* BEGIN RECORD EXTRACTS *

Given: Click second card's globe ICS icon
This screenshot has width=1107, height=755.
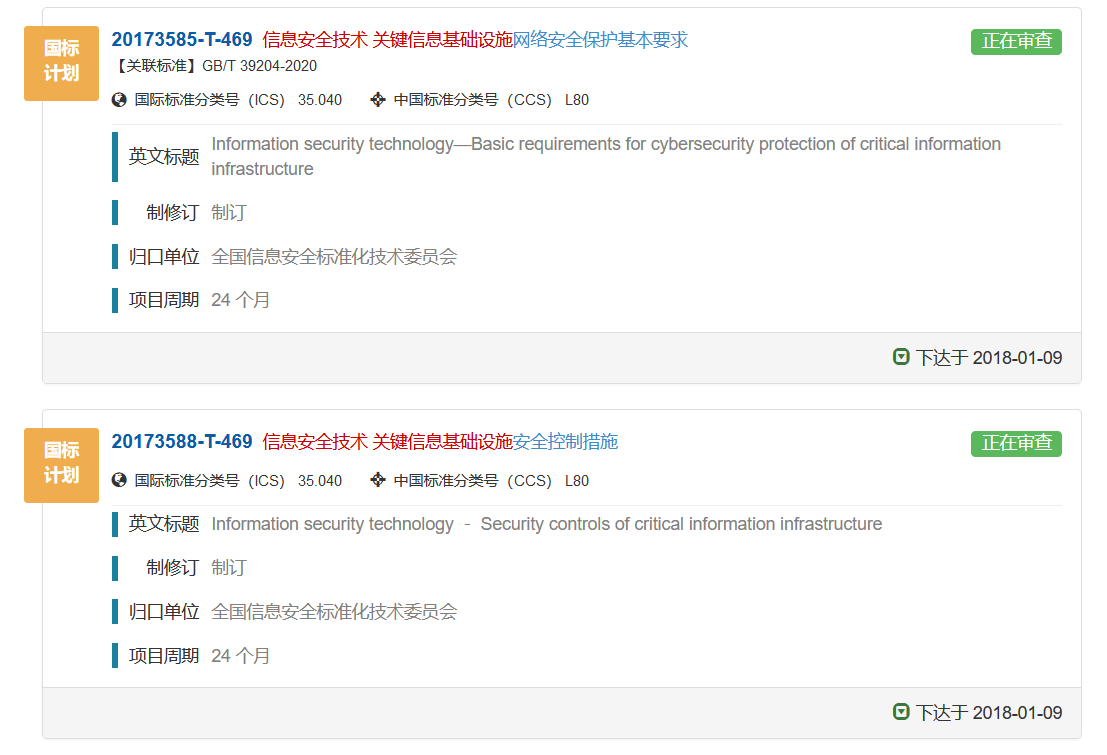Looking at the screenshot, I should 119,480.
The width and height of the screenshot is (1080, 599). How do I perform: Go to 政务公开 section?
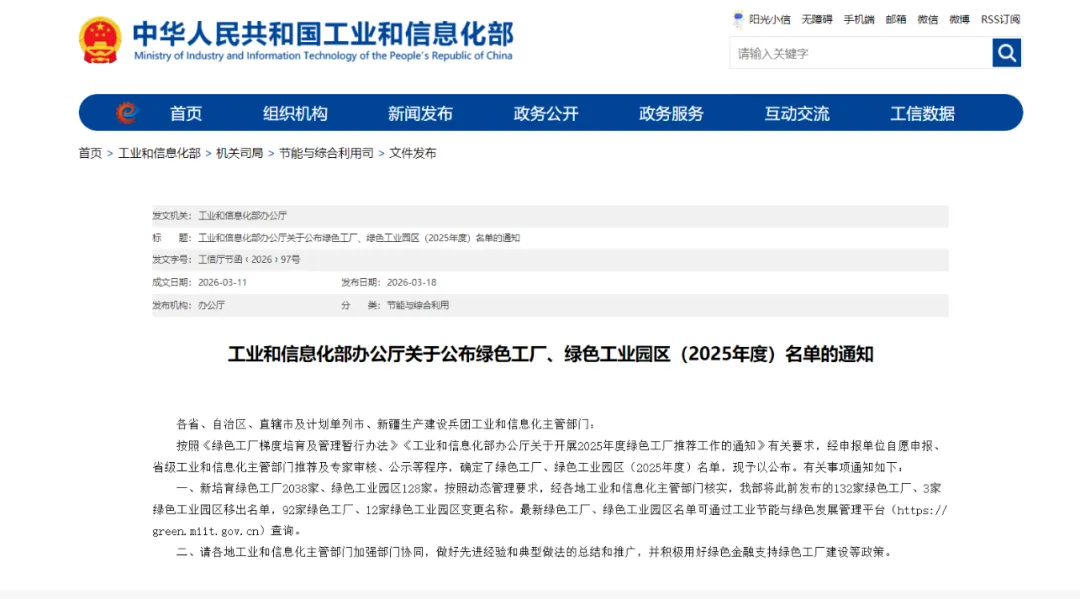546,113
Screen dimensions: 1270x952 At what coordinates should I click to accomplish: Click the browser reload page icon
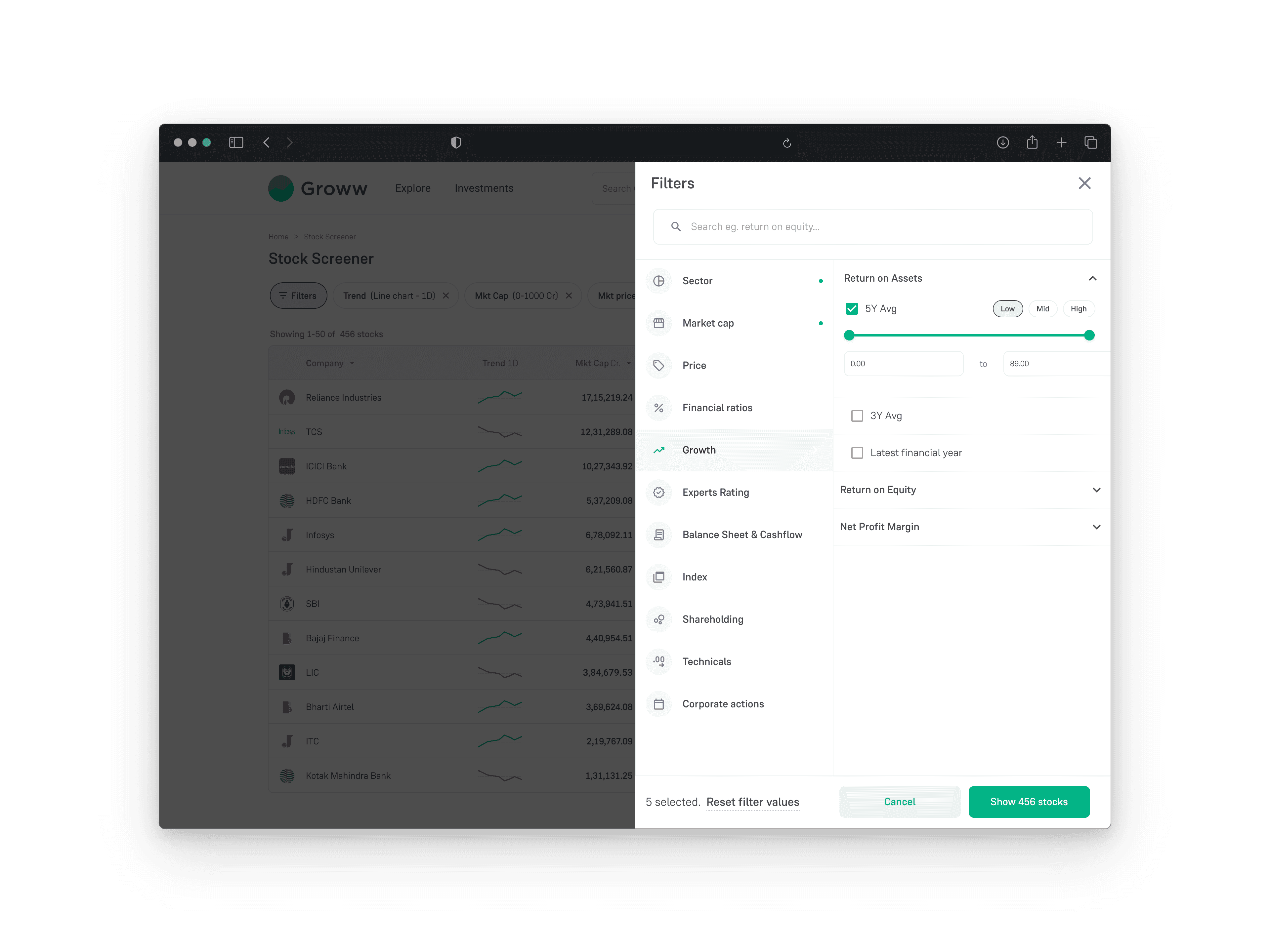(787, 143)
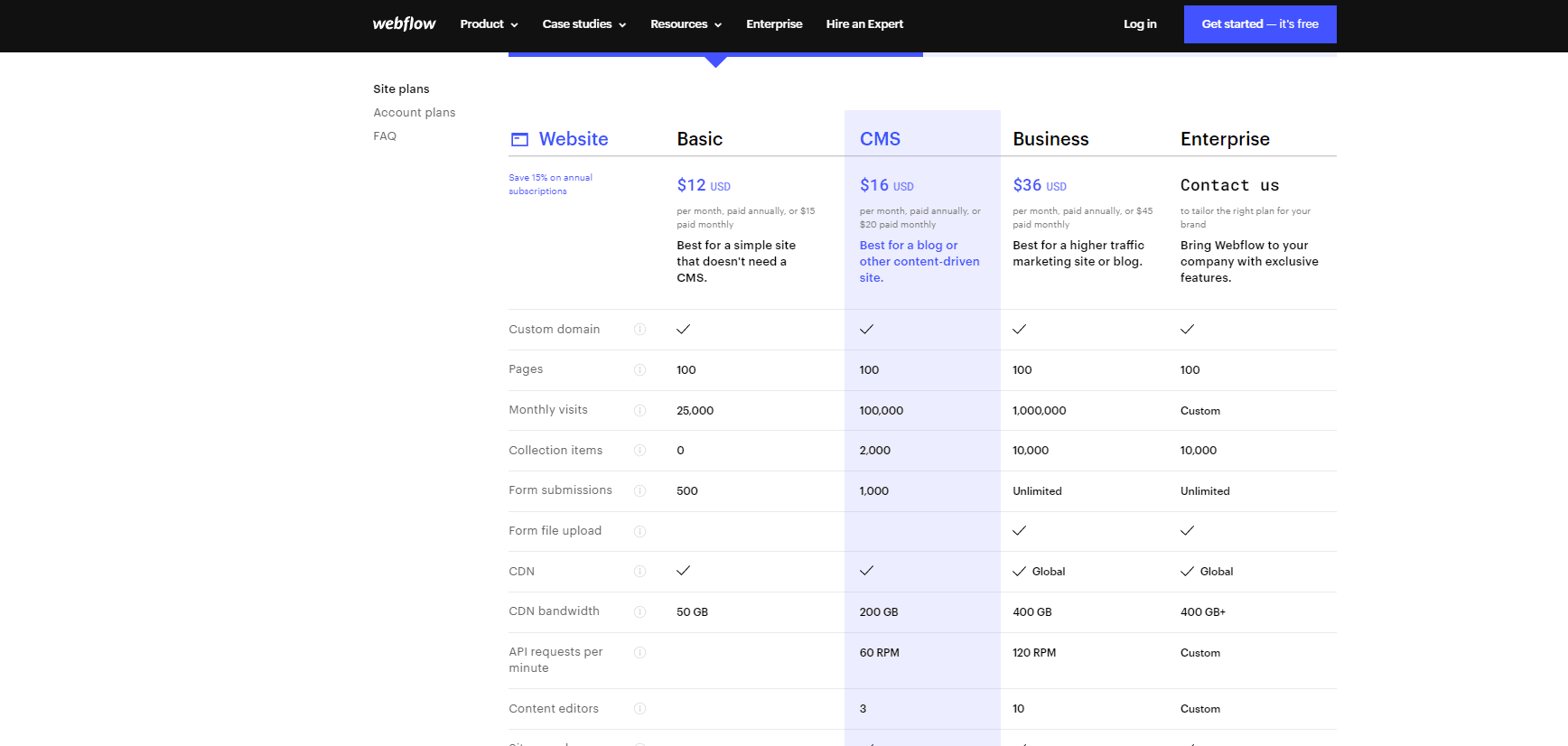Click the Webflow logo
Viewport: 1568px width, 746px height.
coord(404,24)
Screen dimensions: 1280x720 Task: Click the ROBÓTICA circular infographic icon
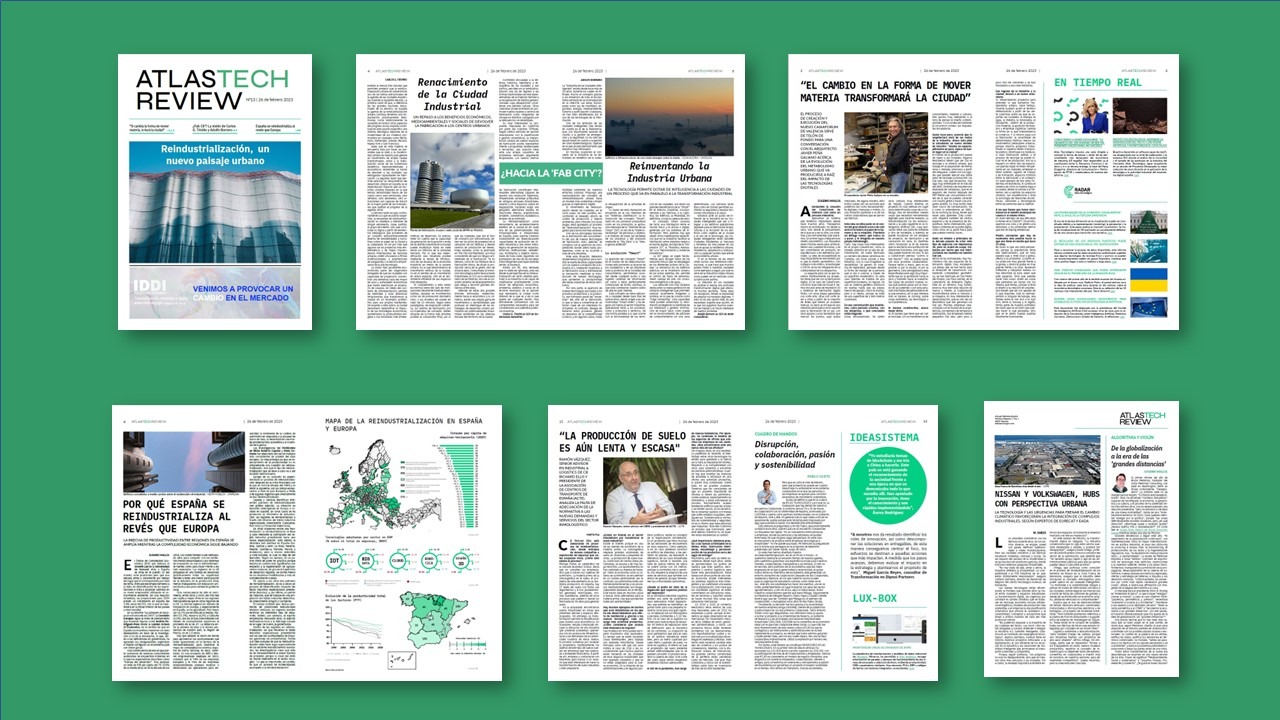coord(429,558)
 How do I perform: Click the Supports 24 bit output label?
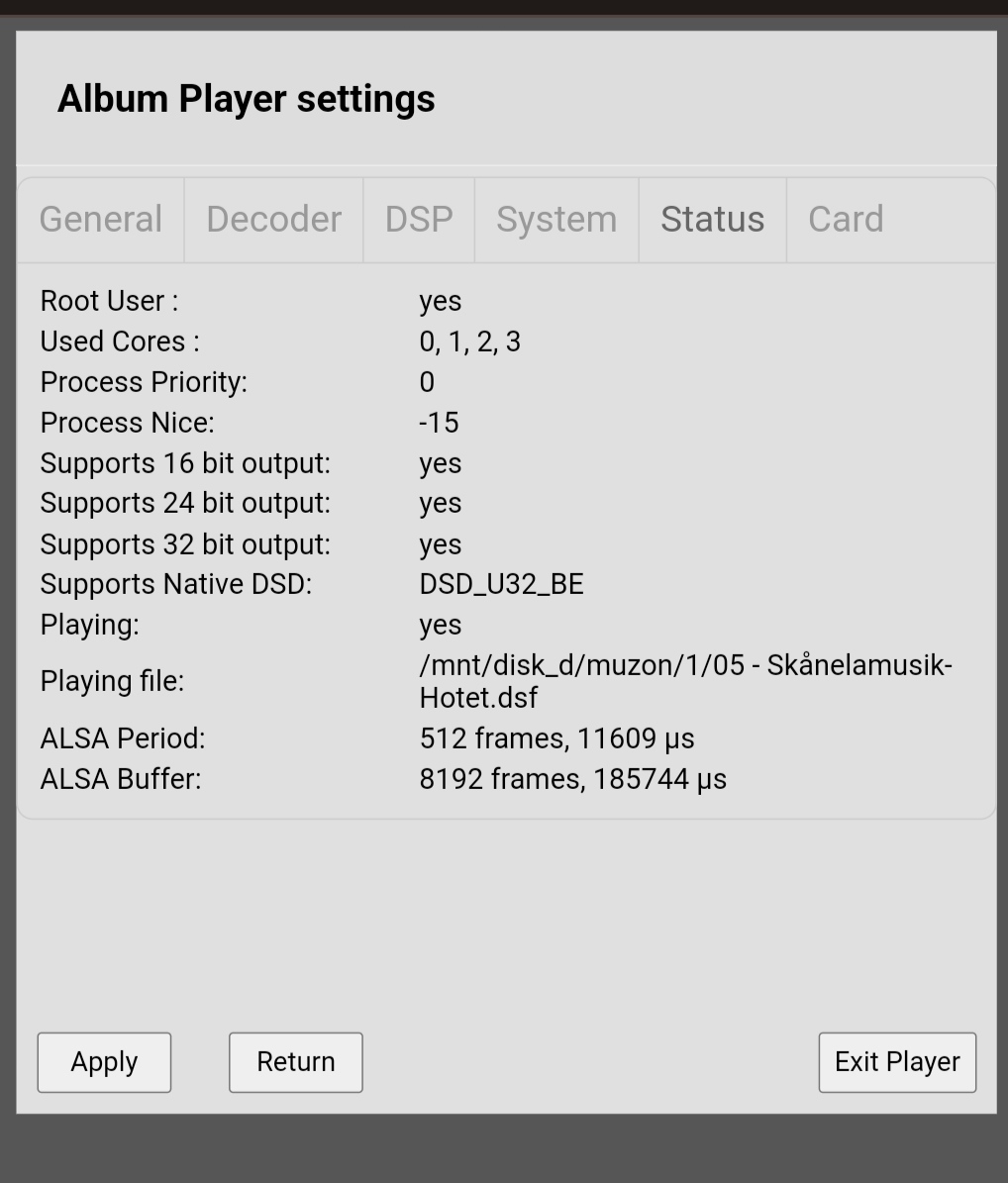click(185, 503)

* END RECORD EXTRACTS *

* TASK STATEMENT:
Can you copy out all of the rows above word for word, leaving out the pictures?

* WRITTEN SOLUTION:
Given: Click second card's globe ICS icon
This screenshot has width=1107, height=755.
Looking at the screenshot, I should 119,480.
The width and height of the screenshot is (1080, 599). How do I perform: Go to 政务公开 section?
546,113
Screen dimensions: 1270x952 At what coordinates should I click to accomplish: Click the browser reload page icon
(787, 143)
Click the Webflow logo
Viewport: 1568px width, 746px height.
coord(404,24)
Screen dimensions: 1280x720 Task: Click the ROBÓTICA circular infographic icon
coord(429,558)
 How do I perform: Click the Supports 24 bit output label?
click(185, 503)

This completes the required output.